Diary of Charles Francis Adams, volume 7
1836-07-28
Morning at the office. I had not been there long before my father came in. I did not observe him very closely but he was somewhat agitated, I recollected after he had told me my Wife was unwell and wished to see me. I went directly back to the House and found her in a sort of fainting fit. She was sensible, but her extremities were cold and she looked as if she had no blood in her. I was frightened more from the unusual circumstance and the want of medical assistance, than from the thing itself. Dr. Bigelow was nowhere to be found, nor any other physician excepting a young Dr. Ellis who came to our assistance. He gave her an emetic which gradually relieved her. She has been ever since our return complaining of a sound in her ears, which proceeds doubtless from great weakness. I did not leave her until Bigelow came who relieved us from further uneasiness. He recommended quiet and a few days postponement of our departure to Quincy. He ascribes her condition entirely to her sickness which has been a very 60exhausting one. The incident disabled me from much active occupation.

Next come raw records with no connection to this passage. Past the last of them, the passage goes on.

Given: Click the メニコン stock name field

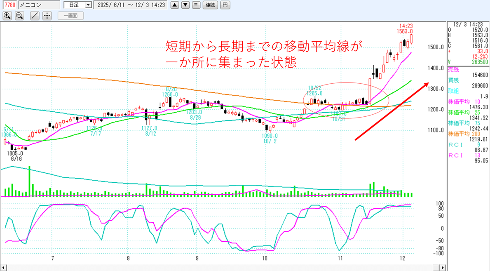Looking at the screenshot, I should (39, 5).
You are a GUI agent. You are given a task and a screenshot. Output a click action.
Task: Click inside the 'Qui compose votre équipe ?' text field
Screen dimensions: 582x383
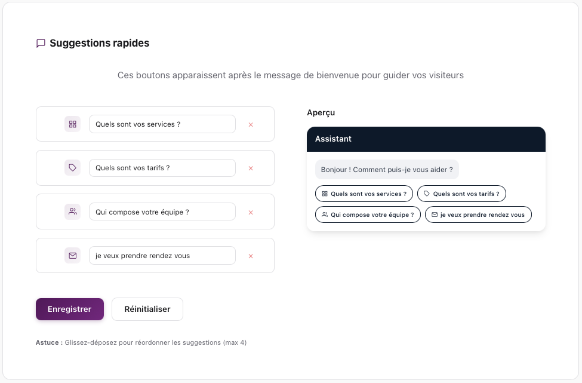coord(162,212)

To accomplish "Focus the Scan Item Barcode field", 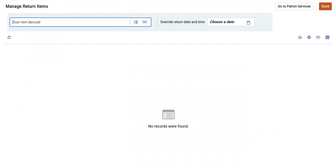I will [70, 22].
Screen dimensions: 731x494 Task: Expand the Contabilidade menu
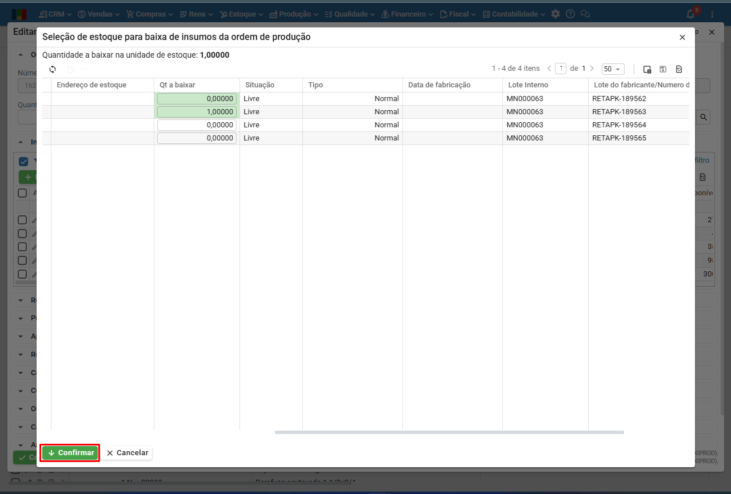click(514, 14)
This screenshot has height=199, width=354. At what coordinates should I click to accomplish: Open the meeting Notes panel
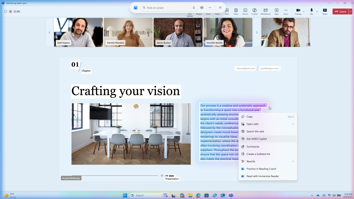coord(236,11)
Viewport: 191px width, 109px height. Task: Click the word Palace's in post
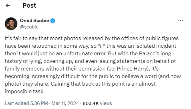149,53
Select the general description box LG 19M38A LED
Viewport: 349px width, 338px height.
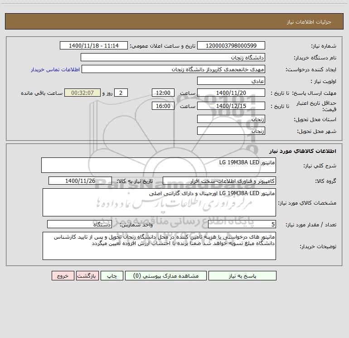pyautogui.click(x=159, y=165)
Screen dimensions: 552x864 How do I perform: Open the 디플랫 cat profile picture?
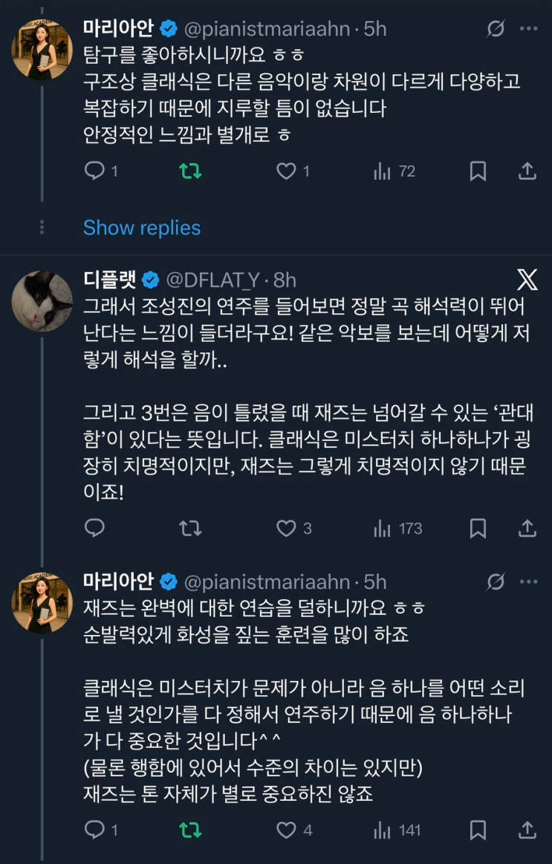pos(42,300)
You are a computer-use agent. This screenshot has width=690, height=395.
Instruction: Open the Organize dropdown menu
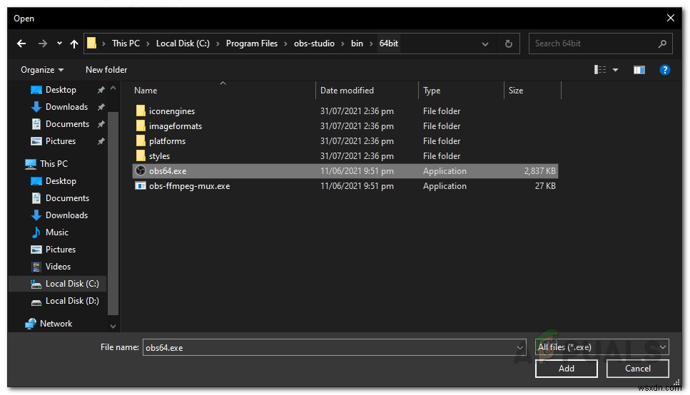coord(42,70)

My father dined at Mr. T. L. Winthrop’s.1 My afternoon was divided between him and my Wife. Mr. and Mrs. Frothingham and Mrs. Gorham Brooks came in shortly after he left and sat for a short time with her. After which I went down to Mr. Frothingham’s where they were after leaving here, and tried to forget my anxieties in an hour’s conversation.
On Thomas Lindall Winthrop, see vol. 5:25.